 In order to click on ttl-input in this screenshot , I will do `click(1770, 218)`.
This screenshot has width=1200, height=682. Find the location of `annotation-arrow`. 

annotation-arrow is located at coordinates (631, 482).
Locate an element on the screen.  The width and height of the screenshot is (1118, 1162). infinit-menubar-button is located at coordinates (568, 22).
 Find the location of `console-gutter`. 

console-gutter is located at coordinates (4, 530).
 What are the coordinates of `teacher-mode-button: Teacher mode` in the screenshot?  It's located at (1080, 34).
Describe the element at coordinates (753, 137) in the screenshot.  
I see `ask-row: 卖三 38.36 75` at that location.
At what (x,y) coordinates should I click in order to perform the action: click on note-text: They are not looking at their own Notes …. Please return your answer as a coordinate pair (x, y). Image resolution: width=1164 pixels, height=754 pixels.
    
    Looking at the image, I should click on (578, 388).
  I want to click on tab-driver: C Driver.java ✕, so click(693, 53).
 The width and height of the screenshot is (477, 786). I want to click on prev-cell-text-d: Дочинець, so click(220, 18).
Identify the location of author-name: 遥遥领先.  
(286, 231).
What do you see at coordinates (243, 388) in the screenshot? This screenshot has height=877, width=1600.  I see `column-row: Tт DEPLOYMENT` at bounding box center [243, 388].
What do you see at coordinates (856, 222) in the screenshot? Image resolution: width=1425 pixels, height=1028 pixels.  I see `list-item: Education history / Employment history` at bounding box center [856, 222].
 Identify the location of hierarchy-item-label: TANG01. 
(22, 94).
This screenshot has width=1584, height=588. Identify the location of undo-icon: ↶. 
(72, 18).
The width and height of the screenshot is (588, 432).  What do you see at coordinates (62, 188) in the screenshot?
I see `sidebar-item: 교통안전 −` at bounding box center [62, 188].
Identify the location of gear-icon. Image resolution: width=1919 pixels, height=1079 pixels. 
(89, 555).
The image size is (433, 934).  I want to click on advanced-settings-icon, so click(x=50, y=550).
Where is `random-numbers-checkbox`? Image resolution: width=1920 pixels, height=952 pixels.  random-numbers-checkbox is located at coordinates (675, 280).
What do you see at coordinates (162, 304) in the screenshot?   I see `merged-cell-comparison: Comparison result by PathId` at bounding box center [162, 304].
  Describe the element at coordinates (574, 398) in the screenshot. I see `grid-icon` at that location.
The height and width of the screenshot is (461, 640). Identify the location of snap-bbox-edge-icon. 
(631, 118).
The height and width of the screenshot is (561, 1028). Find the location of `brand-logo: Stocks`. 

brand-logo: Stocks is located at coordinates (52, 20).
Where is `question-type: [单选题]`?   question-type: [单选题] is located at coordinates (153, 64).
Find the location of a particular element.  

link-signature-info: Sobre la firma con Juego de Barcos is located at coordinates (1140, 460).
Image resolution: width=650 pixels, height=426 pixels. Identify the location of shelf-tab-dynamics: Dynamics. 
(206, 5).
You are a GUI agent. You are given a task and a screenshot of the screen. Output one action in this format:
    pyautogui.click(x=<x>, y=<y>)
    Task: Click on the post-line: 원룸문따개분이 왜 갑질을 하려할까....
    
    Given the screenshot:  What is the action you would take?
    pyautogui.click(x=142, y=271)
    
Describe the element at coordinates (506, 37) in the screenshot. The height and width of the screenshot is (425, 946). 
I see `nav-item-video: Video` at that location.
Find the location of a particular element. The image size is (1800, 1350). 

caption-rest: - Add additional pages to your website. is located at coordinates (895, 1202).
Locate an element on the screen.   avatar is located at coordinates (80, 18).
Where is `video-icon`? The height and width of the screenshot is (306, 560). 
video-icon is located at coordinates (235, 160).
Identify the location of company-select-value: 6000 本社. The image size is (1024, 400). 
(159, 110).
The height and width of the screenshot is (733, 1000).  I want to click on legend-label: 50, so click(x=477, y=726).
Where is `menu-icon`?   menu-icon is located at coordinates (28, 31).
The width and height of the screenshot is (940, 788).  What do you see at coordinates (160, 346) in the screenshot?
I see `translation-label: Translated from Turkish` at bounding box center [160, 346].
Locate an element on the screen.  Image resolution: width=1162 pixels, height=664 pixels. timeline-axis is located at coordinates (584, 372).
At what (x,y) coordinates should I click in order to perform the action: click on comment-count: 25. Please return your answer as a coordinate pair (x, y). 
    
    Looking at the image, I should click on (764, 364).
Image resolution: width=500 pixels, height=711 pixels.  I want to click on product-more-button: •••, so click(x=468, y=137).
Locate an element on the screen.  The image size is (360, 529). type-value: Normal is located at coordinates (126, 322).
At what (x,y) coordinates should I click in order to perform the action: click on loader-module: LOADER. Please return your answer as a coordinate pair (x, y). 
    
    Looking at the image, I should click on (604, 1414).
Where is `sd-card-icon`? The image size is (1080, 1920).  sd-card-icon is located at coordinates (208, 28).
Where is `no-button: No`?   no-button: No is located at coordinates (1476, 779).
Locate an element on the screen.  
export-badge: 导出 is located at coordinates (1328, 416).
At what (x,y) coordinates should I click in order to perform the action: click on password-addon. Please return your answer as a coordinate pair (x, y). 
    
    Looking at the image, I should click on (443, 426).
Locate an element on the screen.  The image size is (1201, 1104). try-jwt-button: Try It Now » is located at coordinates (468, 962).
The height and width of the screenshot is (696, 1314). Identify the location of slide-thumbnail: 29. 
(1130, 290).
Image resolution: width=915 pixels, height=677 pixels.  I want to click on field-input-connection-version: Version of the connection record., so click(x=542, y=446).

Requirement: Find each line in the listing above that contains the string "gutter", and copy those lines in full.

The completed task:
 Find the location of `console-gutter`. 
console-gutter is located at coordinates (4, 530).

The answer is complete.